When I first discovered Steve Weinberger’s book No Air Guitar Allowed, I was curious to see what his observations would reveal about the live concert experience. In the end, I learned what it was like for Weinberger as he humorously describes the live music fans and other concert characters he encountered after attending 1000 concerts over the last 20 years.
I had more questions when I finished reading, so I spoke with Weinberger via phone from his San Diego home to talk about how he developed his observational eye for concertgoers, his thoughts on the myths and evolution of concert culture and what he plans to do when his daughter hits concertgoing age.
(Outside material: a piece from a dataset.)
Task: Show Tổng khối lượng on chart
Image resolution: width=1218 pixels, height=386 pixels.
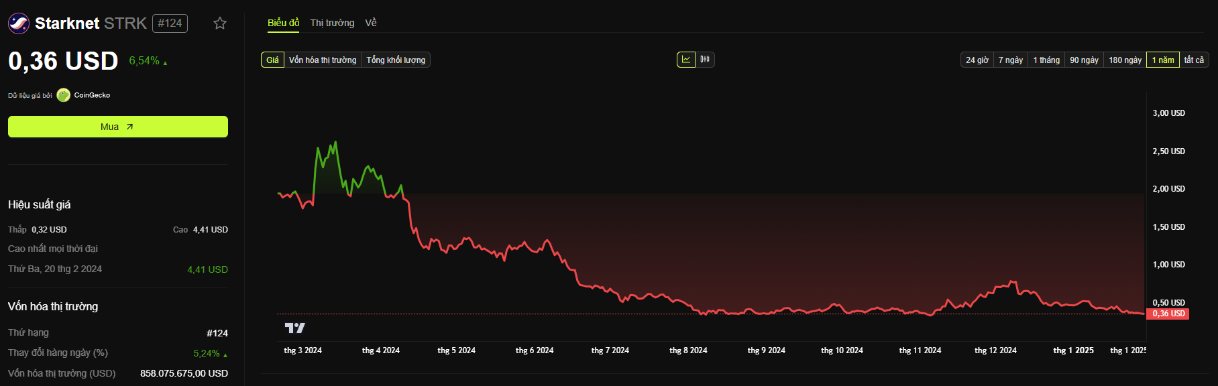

No Air Guitar Allowed was self-published in 2008 and Weinberger plans to put the book’s “characters” in motion by showcasing a screenplay version of the book at Comicon this summer. And if you plan on attending music festivals this summer, you’ll also want to be sure to take notes when Weinberger suggests some characters to look out for.
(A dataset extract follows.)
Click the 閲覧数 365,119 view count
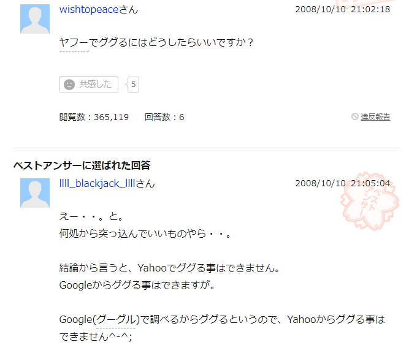 (94, 117)
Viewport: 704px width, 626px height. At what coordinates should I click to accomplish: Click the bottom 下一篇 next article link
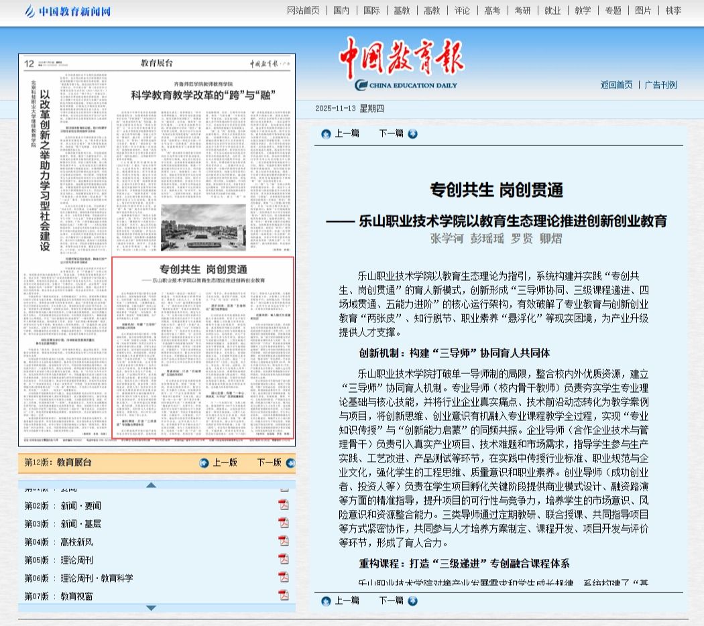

You started your concertgoing career with a KISS concert in 1977 . Since then you’ve been to over 1000 concerts. How did you think back through all those experiences to write No Air Guitar Allowed?
When you go to so many shows you become an observer after a while and that’s what makes it so fun. I was able to get perspective with my co-writer Sarah Torribo. She was a great help in guiding me and helping with the observations and rounding out the different characters. She helped put great perspective on the female experiences especially the Lilith Fair character experiences.
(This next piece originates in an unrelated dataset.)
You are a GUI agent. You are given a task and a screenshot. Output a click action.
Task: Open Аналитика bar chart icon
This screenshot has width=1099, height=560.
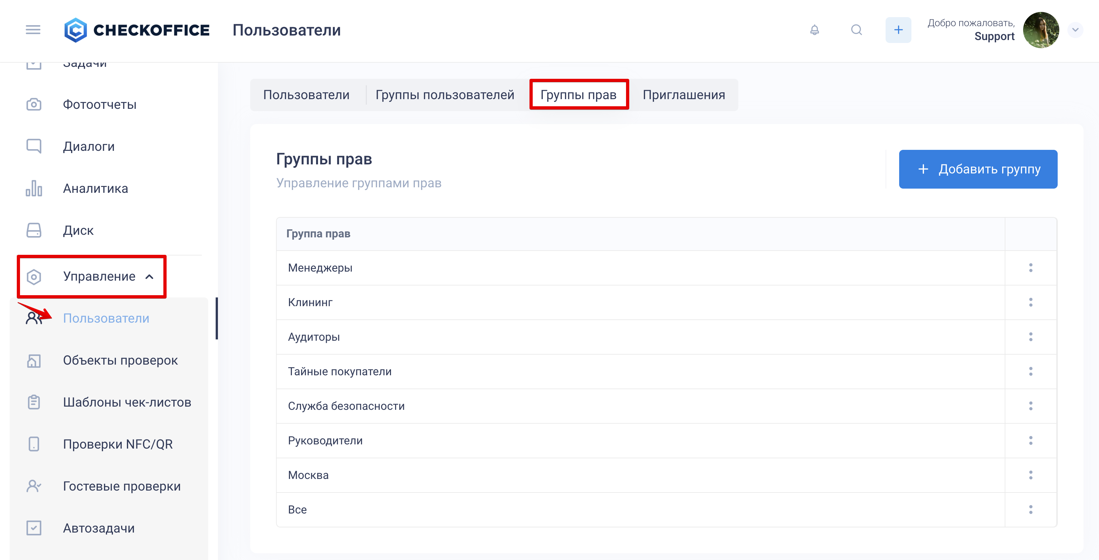tap(34, 188)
It reads like a guidebook, a humorous mix of concert sociology and satire. Was that intentional?
I really wanted to make sure that the writing came across as a mockumentary style because the last thing I wanted was to have people think that I was trying to be above or make fun of anyone. I considered myself sort of like a leader in an Alcoholics Anonymous meeting [laughs]. I mention in the introduction that I have been each person in the book at one time or another, so I wrote it hoping that all concertgoers could read it and have a good laugh and new concert fans could learn a bit about concert culture evolution.
You use the different characters to talk about various parts of concert culture. And it’s interesting to see how concert culture has changed. What do you think is the biggest change in the live concert experience over the last 20 years?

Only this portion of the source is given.